(WORK TO DO):
**1.** List everything the mediation excerpt says a stuck pigging device could shut down or curtail.
**2.** Rewrite the mediation excerpt from the words "The problem facing" through "major urban area.", swapping "debris" for "sediment".

(EXCERPT):
● ● ● ● ●

The problem facing the parties was that the gas company who owned and maintained the pipeline was required under federal pipeline safety laws to ensure that the pipe was free of debris or other substances.
This law was closely monitored after 9-11 and an increased watch of the nation’s infrastructure. This required what is known as “Pigging” the system or sending a remote controlled camera through the pipeline to check flow, blockage, etc. In some circumstances the pigging device can get stuck and shut down gas flow altogether that would curtail gas flow on the line and essentially shut down the heat and a significant amount of the electrical generation for this major urban area.
The interests boiled down to on one hand the pipeline company was required to inspect and ensure the safety of the line or it could lose its certification to operate; and the utility had the health and safety requirements of its customers at the fore by ensuring natural gas and/or electricity was available. The solution which will be addressed in the next writing focused on how to meet both sets of interests. This almost always the case in reaching a durable agreement that the parties in the end determine they can live with.
Getting to the place of understanding and recognition so each party knows that they are being heard is critical to getting to yes. This is an aspect of the various stages that cannot be overstepped – – nor is it a touchy feel-y stage that some principals and counsel fear. It is a pragmatic dialogue that produces a deep recognition of the problems and concerns gripping each party.
As a mediator I feel responsible when this is not achieved, and when it is I am happy to give full credit to counsel and their clients in doing the necessary work to get to an agreement.

● ● ● ● ●

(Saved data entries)

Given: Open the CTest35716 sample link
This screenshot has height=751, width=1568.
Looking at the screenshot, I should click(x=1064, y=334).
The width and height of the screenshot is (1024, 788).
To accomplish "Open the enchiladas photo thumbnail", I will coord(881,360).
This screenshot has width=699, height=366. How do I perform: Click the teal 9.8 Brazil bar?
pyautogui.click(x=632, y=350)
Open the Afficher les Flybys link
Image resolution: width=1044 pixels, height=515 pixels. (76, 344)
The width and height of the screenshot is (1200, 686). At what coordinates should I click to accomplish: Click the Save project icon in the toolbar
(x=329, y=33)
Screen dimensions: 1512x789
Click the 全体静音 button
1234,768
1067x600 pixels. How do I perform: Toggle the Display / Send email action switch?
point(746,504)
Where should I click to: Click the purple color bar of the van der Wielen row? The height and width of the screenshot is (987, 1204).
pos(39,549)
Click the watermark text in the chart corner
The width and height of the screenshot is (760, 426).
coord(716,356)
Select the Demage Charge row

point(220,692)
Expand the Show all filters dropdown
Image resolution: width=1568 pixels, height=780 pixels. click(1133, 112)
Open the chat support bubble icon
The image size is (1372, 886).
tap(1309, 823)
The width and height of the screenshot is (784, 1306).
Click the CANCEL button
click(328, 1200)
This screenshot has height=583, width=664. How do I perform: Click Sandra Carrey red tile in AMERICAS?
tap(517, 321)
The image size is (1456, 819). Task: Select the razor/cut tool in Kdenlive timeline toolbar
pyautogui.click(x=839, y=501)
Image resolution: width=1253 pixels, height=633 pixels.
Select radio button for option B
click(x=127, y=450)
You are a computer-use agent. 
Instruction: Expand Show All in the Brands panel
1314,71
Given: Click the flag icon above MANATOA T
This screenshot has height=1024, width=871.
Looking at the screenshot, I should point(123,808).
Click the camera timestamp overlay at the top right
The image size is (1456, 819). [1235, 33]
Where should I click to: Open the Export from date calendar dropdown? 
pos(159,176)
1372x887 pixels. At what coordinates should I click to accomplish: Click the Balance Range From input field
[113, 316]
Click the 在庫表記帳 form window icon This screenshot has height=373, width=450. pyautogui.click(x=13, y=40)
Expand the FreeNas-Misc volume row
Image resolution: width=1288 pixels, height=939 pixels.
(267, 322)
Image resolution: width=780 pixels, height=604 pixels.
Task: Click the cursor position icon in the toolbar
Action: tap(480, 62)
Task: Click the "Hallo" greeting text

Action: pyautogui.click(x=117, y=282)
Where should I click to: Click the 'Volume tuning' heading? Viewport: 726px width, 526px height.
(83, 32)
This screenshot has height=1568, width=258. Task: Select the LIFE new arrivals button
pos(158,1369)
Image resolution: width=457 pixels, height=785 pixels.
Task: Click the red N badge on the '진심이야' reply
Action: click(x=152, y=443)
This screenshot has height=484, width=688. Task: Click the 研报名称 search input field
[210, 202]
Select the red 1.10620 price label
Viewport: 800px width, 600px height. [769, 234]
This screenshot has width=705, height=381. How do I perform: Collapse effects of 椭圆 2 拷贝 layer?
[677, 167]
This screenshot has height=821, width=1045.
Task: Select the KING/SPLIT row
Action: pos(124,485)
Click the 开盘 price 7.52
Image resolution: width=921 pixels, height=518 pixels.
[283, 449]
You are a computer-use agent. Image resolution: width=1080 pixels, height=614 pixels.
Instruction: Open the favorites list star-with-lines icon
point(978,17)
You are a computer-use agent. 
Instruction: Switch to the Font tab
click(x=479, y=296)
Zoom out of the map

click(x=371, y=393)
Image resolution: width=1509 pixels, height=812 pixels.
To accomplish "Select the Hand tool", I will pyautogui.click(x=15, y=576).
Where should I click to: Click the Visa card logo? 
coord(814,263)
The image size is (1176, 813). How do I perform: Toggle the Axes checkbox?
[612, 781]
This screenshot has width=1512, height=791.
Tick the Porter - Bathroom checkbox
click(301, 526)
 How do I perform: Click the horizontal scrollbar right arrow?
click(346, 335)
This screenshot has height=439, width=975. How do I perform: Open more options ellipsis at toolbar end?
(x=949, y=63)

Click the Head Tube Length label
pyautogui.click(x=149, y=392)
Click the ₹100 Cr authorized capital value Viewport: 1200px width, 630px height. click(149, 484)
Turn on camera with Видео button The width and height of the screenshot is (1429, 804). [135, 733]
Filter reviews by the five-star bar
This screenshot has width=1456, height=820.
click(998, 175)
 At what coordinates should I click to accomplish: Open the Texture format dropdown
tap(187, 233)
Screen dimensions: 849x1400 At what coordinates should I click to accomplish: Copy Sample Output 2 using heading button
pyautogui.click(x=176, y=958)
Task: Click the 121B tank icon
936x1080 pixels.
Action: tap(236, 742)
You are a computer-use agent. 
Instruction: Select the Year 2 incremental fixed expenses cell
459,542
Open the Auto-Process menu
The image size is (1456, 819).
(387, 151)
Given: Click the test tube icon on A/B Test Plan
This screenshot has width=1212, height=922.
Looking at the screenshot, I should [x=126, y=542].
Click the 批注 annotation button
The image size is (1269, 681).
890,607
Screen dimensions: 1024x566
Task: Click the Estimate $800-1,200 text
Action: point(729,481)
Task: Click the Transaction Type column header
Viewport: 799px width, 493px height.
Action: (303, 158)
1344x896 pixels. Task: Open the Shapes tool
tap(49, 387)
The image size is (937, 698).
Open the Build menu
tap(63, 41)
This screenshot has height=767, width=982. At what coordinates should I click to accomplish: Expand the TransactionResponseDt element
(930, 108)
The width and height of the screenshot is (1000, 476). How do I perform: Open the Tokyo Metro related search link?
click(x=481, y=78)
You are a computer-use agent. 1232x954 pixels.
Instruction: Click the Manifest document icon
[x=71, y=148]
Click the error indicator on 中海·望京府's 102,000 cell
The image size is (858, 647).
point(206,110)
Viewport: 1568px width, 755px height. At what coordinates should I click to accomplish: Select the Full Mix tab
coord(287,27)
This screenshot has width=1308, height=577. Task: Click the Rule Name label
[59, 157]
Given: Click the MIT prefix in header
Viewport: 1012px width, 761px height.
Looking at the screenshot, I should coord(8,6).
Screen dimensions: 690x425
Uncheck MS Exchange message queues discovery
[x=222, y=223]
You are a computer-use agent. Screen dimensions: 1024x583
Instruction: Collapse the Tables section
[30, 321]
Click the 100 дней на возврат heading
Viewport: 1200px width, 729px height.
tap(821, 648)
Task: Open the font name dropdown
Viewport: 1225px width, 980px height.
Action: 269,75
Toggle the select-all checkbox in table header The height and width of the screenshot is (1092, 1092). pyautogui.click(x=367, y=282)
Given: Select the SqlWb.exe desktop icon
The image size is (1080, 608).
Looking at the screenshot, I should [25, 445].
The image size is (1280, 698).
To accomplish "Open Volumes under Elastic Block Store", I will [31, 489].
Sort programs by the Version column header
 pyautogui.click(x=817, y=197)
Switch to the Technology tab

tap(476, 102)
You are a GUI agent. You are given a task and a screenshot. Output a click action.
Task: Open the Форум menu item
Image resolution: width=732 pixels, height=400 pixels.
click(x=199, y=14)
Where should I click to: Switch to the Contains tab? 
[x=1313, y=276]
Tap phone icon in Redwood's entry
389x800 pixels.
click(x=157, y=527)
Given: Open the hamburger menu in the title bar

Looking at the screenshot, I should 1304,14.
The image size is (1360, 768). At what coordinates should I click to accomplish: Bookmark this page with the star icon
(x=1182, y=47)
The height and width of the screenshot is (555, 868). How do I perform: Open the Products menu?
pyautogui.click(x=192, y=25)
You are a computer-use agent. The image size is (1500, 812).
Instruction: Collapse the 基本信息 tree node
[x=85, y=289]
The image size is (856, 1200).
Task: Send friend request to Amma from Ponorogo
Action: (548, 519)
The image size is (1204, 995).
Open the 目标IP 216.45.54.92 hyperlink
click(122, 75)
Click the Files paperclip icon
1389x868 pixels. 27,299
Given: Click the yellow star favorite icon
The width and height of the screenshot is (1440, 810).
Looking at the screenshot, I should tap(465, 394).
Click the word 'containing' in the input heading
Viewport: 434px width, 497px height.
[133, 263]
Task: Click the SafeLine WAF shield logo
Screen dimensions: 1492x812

● ● ● ● ●

(ANSWERS TO THE EXERCISES):
**1.**
- Gas flow
- The heat
- A significant amount of the electrical generation for the major urban area

**2.**
The problem facing the parties was that the gas company who owned and maintained the pipeline was required under federal pipeline safety laws to ensure that the pipe was free of sediment or other substances.
This law was closely monitored after 9-11 and an increased watch of the nation’s infrastructure. This required what is known as “Pigging” the system or sending a remote controlled camera through the pipeline to check flow, blockage, etc. In some circumstances the pigging device can get stuck and shut down gas flow altogether that would curtail gas flow on the line and essentially shut down the heat and a significant amount of the electrical generation for this major urban area.